Last week I received an email from The Wren's Nest, the former home of the writer Joel Chandler Harris in West End, Atlanta, Georgia, which Penny and I visited in 2009. It mentioned Anne Trubek's forthcoming talk on her book A Skeptic's Guide to Writers' Houses (2010) at Decatur Library (GA). Looking over some of the Wren's Nest blog posts, I saw a mention of Brock Clarke talking at Wordsmiths, Decatur in 2007. The title of his book An Arsonist's Guide to Writers' Homes in New England intrigued me, and on learning a few things about this humorous novel from the internet I decided that I had to read it.

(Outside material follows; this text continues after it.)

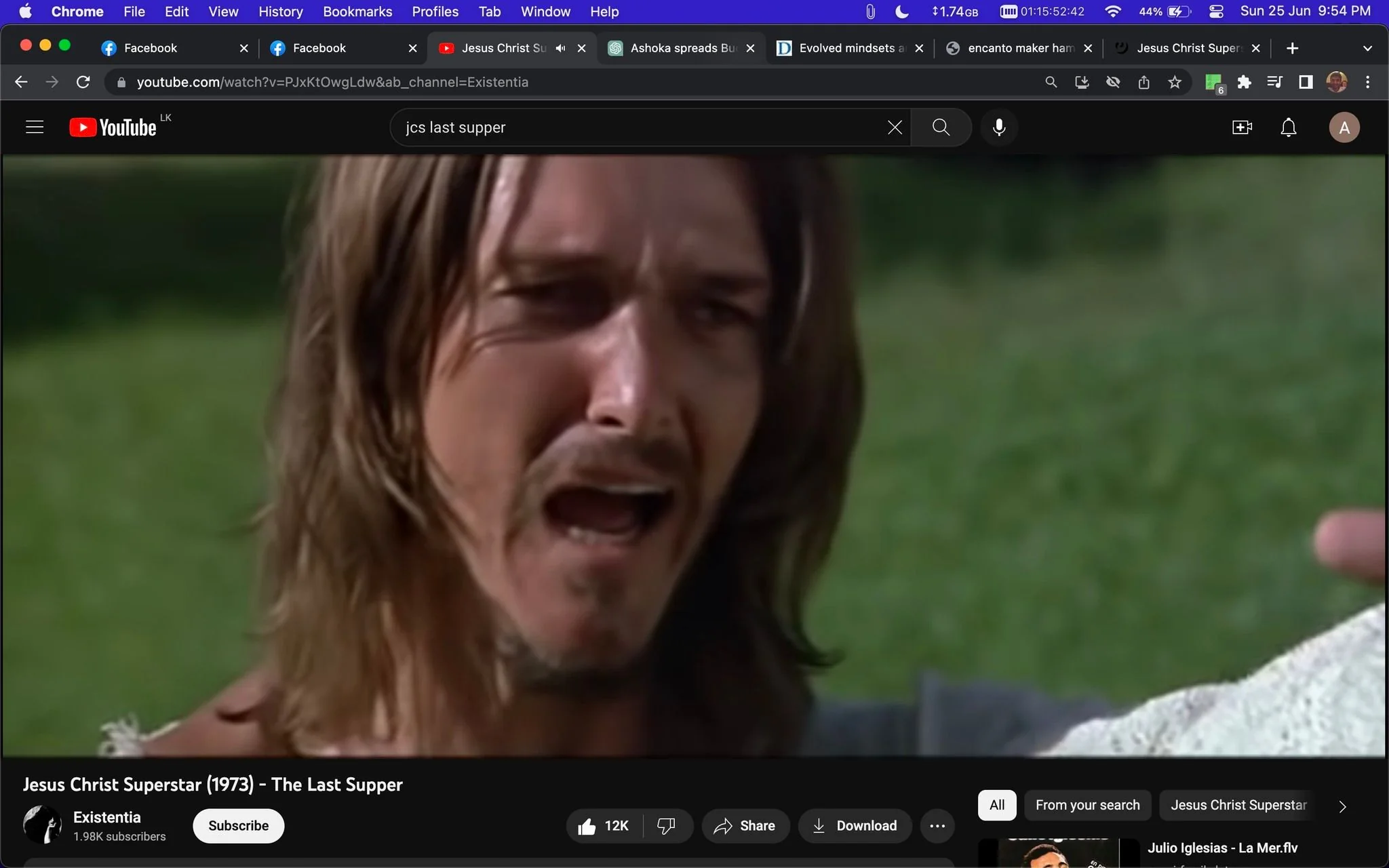Submit search with the magnifier button

pos(941,127)
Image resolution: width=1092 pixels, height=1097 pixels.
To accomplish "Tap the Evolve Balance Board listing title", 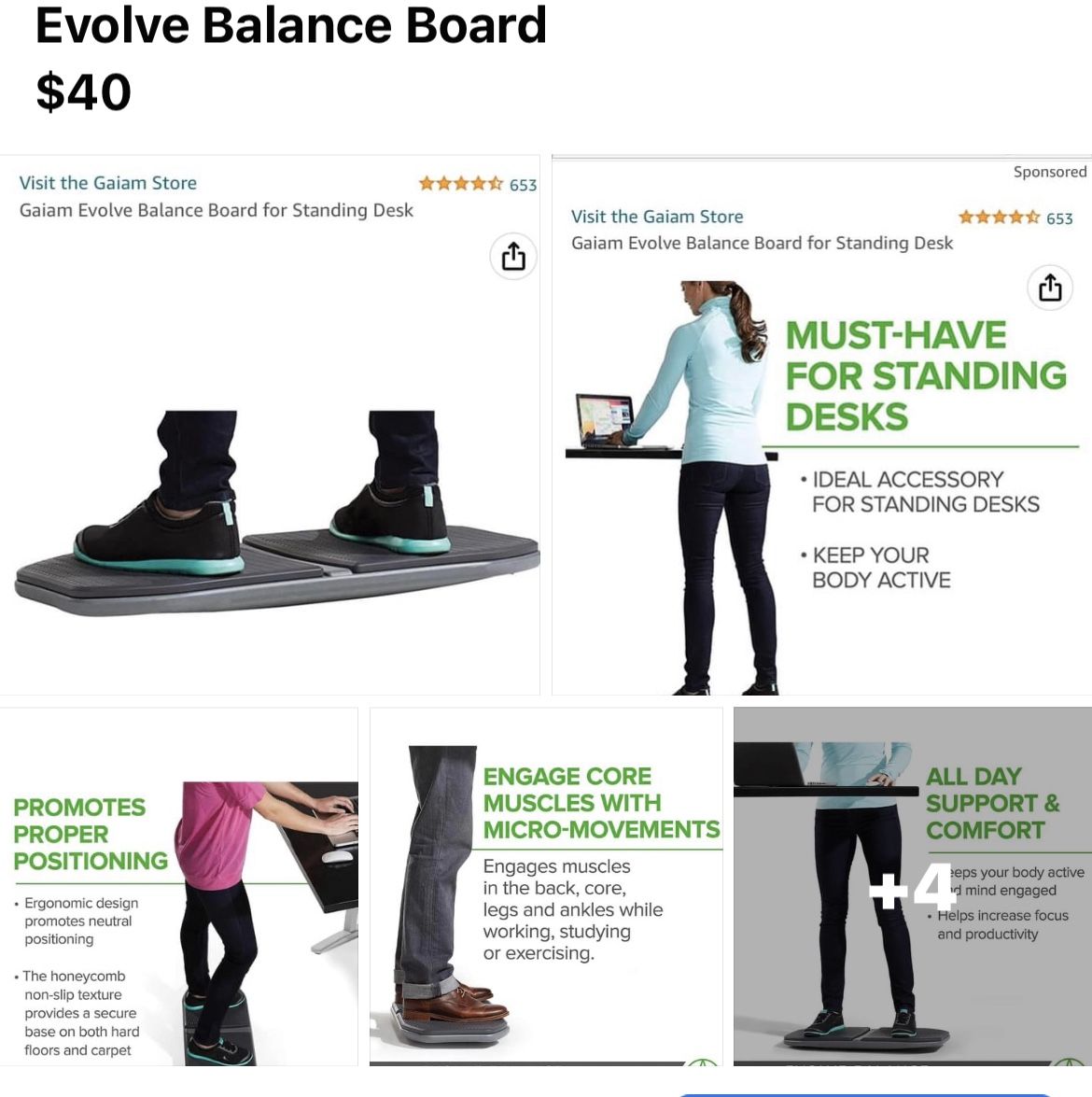I will click(x=291, y=25).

The novel, whose title was influenced by a book by Miriam Levine, Carolyn Keene, Cora Older and Ruth Wentworth - A Guide to Writers' Homes in New England - arrived yesterday, I've now read it, and the arresting last sentence of the first paragraph reads:
'It's probably enough to say that in the Massachusetts Mt. Rushmore of big, gruesome tragedy, there are the Kennedys, and Lizzie Borden and her ax, and the burning witches at Salem, and then there's me.'
The narrator, Sam Pulsifier, has accidentally burned down the Emily Dickinson house in Amherst MA, killing a couple in bed there, and serves ten years for this. However, after attending college, marrying and becoming a father, his past returns: someone tries to burn Edward Bellamy's house in Chicopee Falls MA and Mark Twain's house in Hartford CT, and a little later comes the burning of Edith Wharton's house in Lenox MA, Henry Wadsworth Longfellow's in Cambridge MA, Nathaniel Hawthorne's in Salem MA, Henry David Thoreau's replica cabin at the side of Walden Pond, Concord MA, and Robert Frost's in Franconia NH.
Sam is of course the first suspect, but, as is mentioned several times in the novel: 'It's complicated'.